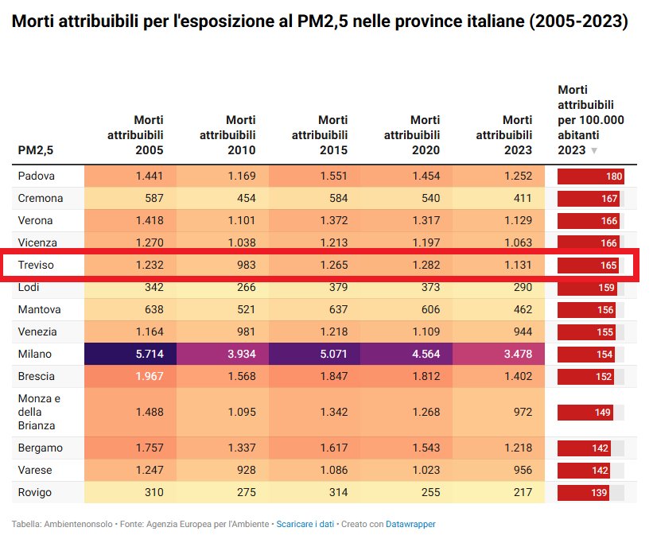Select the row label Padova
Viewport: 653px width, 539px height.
tap(37, 176)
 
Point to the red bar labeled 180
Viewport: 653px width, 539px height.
tap(590, 176)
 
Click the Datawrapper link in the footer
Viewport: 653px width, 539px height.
tap(410, 524)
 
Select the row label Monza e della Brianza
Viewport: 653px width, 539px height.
tap(40, 412)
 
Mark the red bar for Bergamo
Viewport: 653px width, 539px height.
tap(583, 448)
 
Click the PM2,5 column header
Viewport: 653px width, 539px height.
tap(36, 150)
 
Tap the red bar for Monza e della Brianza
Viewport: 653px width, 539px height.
tap(585, 412)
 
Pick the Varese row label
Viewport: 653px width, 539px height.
tap(35, 470)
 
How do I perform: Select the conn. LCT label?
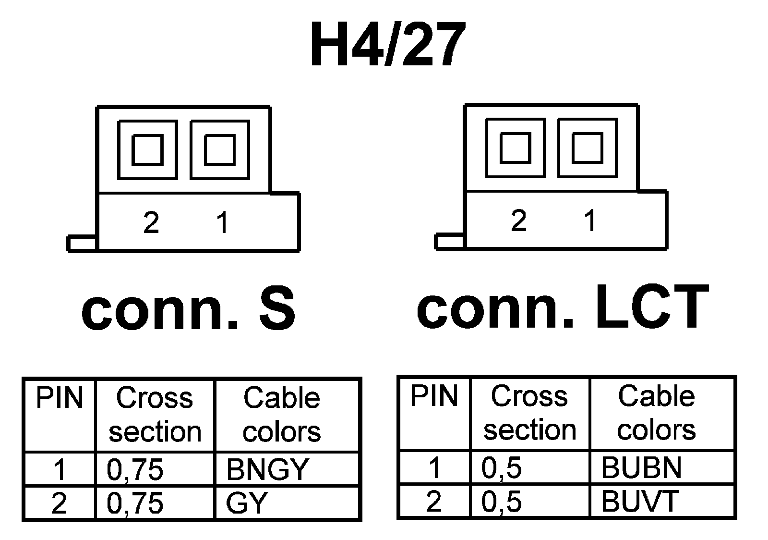tap(563, 306)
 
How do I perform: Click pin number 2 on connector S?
tap(151, 222)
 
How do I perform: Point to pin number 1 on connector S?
tap(222, 222)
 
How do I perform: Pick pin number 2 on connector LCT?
tap(519, 221)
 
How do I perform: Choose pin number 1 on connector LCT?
tap(590, 221)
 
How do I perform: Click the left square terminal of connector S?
tap(147, 150)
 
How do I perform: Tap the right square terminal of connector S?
tap(220, 150)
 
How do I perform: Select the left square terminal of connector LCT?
tap(515, 148)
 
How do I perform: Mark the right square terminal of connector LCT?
tap(588, 148)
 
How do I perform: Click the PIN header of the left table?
tap(60, 398)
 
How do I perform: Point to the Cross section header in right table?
tap(529, 413)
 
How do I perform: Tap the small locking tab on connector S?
tap(82, 244)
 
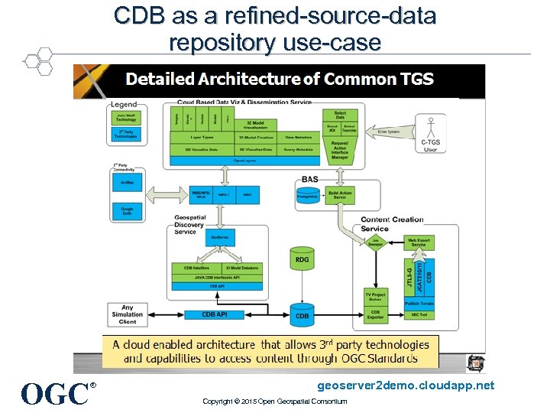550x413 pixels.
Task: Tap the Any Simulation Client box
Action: [127, 314]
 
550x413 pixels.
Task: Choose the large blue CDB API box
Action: [216, 314]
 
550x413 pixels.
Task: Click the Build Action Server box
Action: [341, 195]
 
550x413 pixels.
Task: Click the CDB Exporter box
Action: [375, 314]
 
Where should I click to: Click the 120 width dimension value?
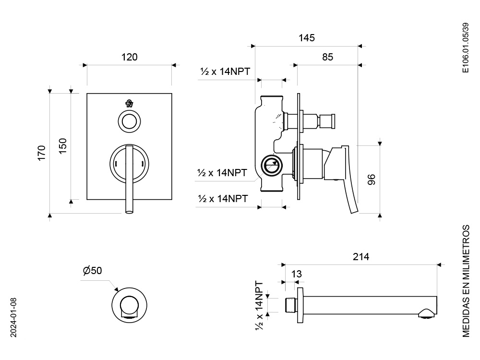(129, 57)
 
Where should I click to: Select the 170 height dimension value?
(41, 153)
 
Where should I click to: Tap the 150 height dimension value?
(62, 146)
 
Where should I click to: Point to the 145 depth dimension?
(306, 37)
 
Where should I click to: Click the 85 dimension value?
(327, 57)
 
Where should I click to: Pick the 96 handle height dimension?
(371, 180)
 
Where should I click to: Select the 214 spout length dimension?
(361, 256)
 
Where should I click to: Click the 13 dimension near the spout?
(296, 274)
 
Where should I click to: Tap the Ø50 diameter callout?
(92, 270)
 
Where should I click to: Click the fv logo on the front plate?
(130, 104)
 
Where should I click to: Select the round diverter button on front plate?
(130, 121)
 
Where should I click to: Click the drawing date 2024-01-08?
(13, 317)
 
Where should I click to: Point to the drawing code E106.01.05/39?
(465, 48)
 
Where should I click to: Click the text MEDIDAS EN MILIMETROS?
(466, 281)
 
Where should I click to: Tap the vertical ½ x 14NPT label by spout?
(259, 306)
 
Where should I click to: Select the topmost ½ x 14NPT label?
(225, 72)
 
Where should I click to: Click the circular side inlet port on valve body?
(271, 166)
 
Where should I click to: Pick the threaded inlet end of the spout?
(291, 305)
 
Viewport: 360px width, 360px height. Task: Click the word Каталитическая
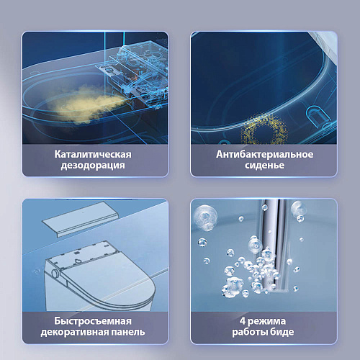(x=93, y=154)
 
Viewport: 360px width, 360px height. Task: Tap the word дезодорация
(x=93, y=166)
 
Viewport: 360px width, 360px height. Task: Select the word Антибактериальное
(x=264, y=154)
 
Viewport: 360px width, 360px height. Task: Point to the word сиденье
(x=264, y=165)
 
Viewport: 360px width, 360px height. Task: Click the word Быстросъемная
(x=93, y=321)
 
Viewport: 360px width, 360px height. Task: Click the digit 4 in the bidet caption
(x=243, y=321)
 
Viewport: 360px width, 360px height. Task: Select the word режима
(x=266, y=322)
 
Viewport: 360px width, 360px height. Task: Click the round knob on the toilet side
(x=55, y=274)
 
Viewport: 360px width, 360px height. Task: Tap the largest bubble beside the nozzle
(x=205, y=217)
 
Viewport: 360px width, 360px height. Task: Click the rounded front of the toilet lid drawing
(x=144, y=292)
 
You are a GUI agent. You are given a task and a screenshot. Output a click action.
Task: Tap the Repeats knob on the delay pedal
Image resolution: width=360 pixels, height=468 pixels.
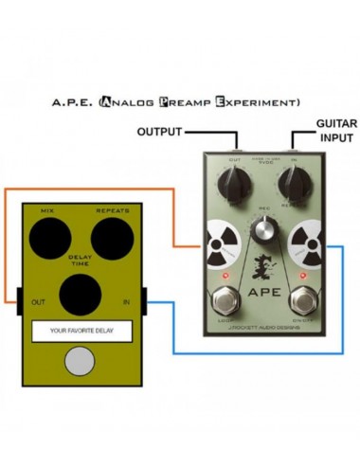pos(113,235)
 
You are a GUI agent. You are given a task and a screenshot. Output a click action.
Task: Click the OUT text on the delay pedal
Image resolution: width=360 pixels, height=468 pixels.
pos(38,303)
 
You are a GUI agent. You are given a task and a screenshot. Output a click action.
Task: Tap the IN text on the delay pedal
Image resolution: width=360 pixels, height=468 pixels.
pos(125,303)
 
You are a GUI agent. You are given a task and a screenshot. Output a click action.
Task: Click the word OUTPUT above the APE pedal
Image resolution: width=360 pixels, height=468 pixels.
pos(165,131)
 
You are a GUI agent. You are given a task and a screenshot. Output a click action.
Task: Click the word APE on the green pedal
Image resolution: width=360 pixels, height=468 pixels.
pos(264,292)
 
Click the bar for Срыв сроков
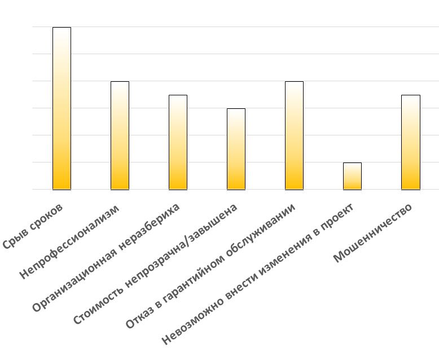point(62,108)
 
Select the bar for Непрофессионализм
point(120,135)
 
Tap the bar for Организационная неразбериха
point(178,142)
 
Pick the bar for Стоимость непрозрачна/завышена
point(236,149)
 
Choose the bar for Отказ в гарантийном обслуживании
point(294,135)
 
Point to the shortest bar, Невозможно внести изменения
point(352,176)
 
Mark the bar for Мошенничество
point(410,142)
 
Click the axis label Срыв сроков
point(33,227)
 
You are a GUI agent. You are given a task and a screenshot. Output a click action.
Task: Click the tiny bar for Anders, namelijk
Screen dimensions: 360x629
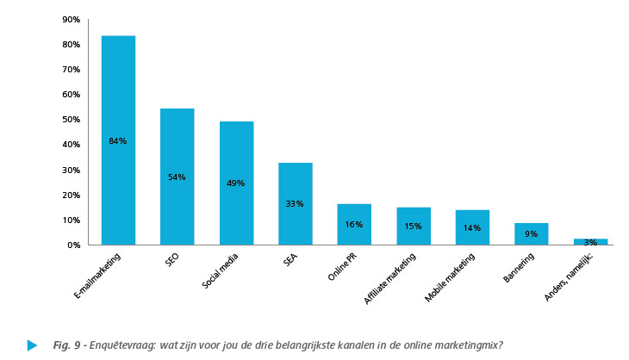tap(590, 242)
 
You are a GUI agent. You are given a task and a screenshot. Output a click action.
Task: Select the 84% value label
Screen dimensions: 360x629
tap(118, 140)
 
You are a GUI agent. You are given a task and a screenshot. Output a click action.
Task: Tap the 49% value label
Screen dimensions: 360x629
tap(236, 183)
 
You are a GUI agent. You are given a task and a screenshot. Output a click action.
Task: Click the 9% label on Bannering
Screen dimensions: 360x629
tap(531, 233)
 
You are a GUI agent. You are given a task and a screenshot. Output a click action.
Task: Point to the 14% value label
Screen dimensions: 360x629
tap(472, 227)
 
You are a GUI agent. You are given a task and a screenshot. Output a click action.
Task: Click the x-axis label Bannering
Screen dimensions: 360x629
tap(521, 269)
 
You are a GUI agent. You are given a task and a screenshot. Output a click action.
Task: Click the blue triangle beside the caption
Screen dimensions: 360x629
tap(32, 345)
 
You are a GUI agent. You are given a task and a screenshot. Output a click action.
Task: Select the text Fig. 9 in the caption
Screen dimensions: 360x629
tap(65, 345)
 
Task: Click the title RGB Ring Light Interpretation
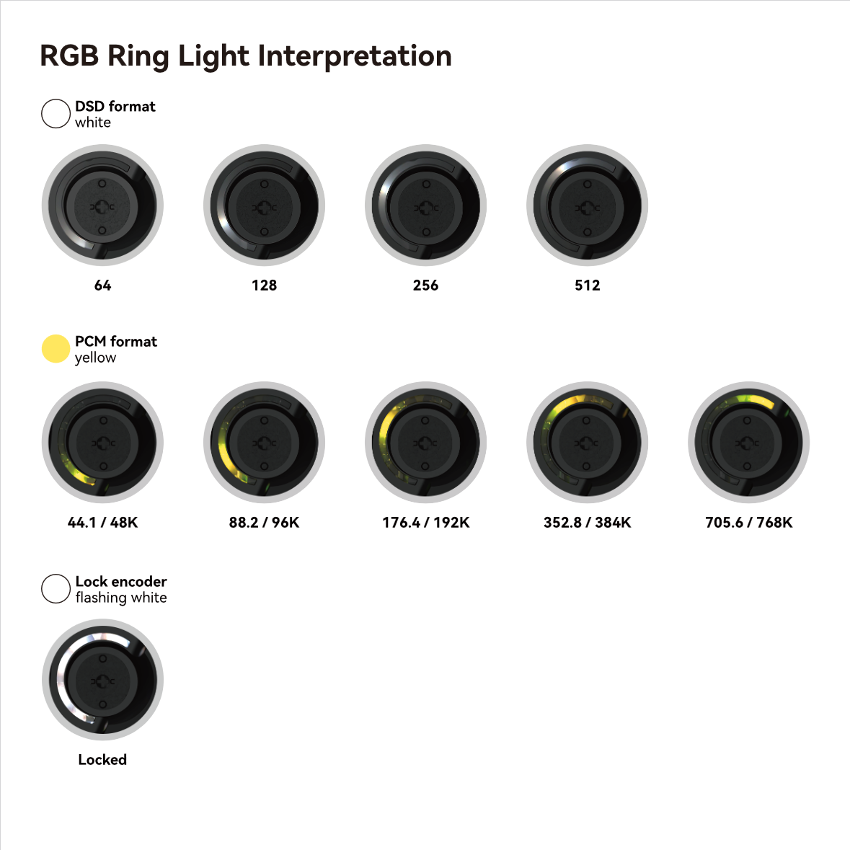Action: point(245,56)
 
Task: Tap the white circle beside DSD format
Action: point(56,114)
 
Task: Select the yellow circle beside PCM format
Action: point(56,349)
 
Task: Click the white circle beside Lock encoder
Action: point(56,589)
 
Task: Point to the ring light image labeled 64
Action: point(102,205)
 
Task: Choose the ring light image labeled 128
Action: point(264,205)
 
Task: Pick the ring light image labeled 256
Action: point(425,205)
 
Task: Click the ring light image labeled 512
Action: point(587,205)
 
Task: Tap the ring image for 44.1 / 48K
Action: point(102,442)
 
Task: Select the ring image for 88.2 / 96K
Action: point(264,442)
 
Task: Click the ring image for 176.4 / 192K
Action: point(425,442)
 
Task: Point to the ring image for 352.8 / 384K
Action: point(587,442)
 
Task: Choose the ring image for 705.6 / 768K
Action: point(748,442)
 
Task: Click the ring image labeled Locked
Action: point(102,679)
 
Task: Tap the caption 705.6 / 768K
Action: point(748,523)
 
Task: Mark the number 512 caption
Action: point(587,285)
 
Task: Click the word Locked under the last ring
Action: point(102,760)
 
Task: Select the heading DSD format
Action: point(115,107)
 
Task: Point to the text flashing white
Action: point(121,598)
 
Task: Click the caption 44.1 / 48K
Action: point(102,523)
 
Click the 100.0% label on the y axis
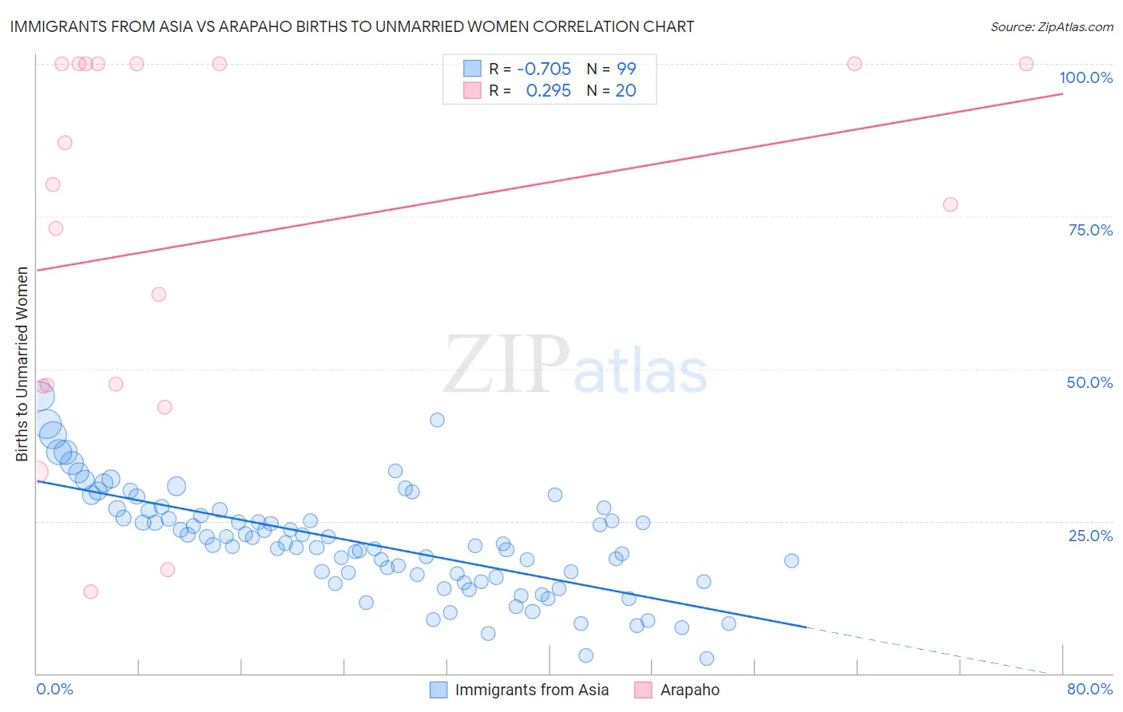pos(1085,77)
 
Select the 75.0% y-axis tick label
pos(1090,230)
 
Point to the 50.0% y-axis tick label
pos(1089,382)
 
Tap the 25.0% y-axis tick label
pos(1090,535)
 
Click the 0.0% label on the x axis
pos(54,689)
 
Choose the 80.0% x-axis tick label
pos(1089,689)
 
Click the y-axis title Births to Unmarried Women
pos(22,364)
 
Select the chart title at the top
pos(352,26)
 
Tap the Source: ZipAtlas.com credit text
pos(1051,26)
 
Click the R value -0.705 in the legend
pos(543,69)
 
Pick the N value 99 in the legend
pos(626,69)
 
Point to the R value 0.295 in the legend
pos(548,90)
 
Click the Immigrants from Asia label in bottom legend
pos(531,690)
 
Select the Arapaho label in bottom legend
pos(689,690)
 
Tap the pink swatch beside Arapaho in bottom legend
pos(643,690)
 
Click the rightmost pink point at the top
pos(1026,64)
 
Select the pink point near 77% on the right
pos(950,204)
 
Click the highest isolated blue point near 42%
pos(437,420)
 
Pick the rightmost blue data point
pos(792,560)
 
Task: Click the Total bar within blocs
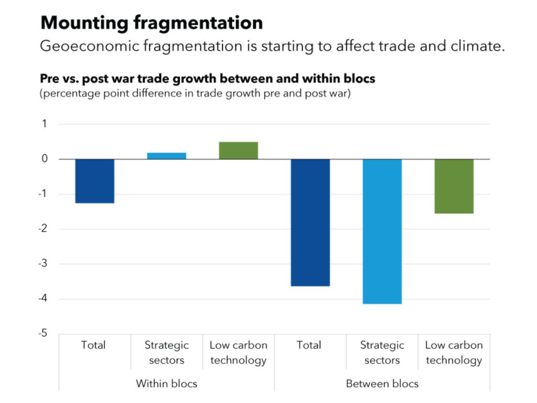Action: (x=95, y=181)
^^^^^^^^^^^^^^^^
## SET TASK
Please rewrite the records in the stretch from "Task: Point to the ring light" through "Action: point(115,107)", changing "caption" to "label" and leaving everything else as it is.

## THE SOLUTION
Task: Point to the ring light image labeled 64
Action: point(102,205)
 
Task: Choose the ring light image labeled 128
Action: point(264,205)
 
Task: Pick the ring light image labeled 256
Action: point(425,205)
 
Task: Click the ring light image labeled 512
Action: point(587,205)
 
Task: Tap the ring image for 44.1 / 48K
Action: point(102,442)
 
Task: Select the ring image for 88.2 / 96K
Action: point(264,442)
 
Task: Click the ring image for 176.4 / 192K
Action: point(425,442)
 
Task: Point to the ring image for 352.8 / 384K
Action: point(587,442)
 
Task: Choose the ring image for 705.6 / 768K
Action: point(748,442)
 
Task: Click the ring image labeled Locked
Action: point(102,679)
 
Task: Tap the label 705.6 / 768K
Action: point(748,523)
 
Task: Mark the number 512 label
Action: point(587,285)
 
Task: Click the word Locked under the last ring
Action: point(102,760)
 
Task: Select the heading DSD format
Action: point(115,107)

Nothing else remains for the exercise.